Und der Abend kam, wo das alte Kleid vor mir lag. Ein leiser Duft von Jasmin stieg aus den Falten, und seine Bänder und Schleifen, seine grünen Blätter und roten Rosen sahen mich an, wie lauter lebendig ge wordene Erinnerungen. In leisen Melodien raschelte die Seide: »O la marquise Pompadour — Elle connait l'amour —«. Durch das Mieder, das sich eng um meinen Körper schmiegte, spürte ich den Arm, der mich einst so zärtlich an sich gezogen hatte.
»Hellmut!« stöhnte ich leise und brach in Tränen aus. Der Felsen, den ich vor die Grabkammer meines Innern gewälzt hatte, war zersprengt; und wo ich nur Totes wähnte, stürzte wild wie ein Gießbach das Leben hervor.

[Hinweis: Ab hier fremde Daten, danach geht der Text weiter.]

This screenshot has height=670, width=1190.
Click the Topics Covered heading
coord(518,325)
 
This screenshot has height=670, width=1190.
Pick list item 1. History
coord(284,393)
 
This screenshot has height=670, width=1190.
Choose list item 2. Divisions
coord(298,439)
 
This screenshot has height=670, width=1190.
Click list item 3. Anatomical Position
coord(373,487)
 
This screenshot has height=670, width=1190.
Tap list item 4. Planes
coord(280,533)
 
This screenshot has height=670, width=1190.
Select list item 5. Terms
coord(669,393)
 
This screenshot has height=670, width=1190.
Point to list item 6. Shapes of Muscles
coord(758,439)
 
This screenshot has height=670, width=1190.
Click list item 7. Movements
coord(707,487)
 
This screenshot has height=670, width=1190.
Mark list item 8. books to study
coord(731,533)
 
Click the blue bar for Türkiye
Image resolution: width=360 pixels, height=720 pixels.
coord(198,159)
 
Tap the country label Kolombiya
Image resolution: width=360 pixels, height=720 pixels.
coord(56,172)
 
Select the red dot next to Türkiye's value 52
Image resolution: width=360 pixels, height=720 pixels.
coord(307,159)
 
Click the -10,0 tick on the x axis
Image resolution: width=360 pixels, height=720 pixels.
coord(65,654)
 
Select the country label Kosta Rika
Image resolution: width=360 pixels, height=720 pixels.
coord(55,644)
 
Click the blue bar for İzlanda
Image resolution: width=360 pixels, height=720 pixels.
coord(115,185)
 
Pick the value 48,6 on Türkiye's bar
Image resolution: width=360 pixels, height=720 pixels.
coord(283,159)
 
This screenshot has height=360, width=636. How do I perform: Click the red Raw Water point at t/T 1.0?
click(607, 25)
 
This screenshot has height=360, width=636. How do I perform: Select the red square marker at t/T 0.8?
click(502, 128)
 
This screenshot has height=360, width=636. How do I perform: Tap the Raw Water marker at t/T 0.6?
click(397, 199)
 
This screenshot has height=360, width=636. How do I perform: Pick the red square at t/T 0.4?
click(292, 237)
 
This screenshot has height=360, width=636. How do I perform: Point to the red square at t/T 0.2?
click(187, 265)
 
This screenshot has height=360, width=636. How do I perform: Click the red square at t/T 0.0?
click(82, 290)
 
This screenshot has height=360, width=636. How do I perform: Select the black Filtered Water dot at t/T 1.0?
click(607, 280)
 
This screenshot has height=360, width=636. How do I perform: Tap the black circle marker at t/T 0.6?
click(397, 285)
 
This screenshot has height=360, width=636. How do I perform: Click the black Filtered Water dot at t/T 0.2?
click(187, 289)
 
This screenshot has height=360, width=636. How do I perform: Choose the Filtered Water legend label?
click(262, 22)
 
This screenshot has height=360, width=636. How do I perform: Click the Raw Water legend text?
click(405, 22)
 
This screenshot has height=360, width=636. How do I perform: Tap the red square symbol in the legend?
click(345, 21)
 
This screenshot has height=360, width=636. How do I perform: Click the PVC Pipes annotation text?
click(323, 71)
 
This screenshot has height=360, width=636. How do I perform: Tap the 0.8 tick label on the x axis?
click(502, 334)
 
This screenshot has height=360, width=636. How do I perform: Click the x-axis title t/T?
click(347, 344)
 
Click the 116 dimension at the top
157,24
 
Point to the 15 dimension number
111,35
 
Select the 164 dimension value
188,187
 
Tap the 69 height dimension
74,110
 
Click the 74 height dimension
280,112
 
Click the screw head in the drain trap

»Du weinst?!« Mein Vater stand vor mir. »Es ist nichts — Papachen — nichts!« versuchte ich ihn zu beruhigen und trocknete hastig Augen und Wangen. Er lächelte liebevoll: »Sei nur ganz ruhig, mein Alixchen — alles — alles wird gut werden!« Und als ich, meiner selbst nicht mächtig, noch einmal krampfhaft aufschluchzte, zog er mir die Hände vom Gesicht und sagte leise: »Syburg war längst bei mir und hat — als ein ehrenwerter Mann durch und durch — zuerst deine Eltern gefragt, ob er um dich werben dürfe ...« Ich fuhr auf und starrte ihm entsetzt ins Gesicht. »Das darf dich nicht kränken, mein Kind, — du solltest selbstverständlich nichts davon wissen — die Freiheit der Entschließung sollte dir allein vorbehalten bleiben —« Er schloß mich gerührt in die Arme, — er war überzeugt, mich ganz getröstet zu haben — der gute Vater!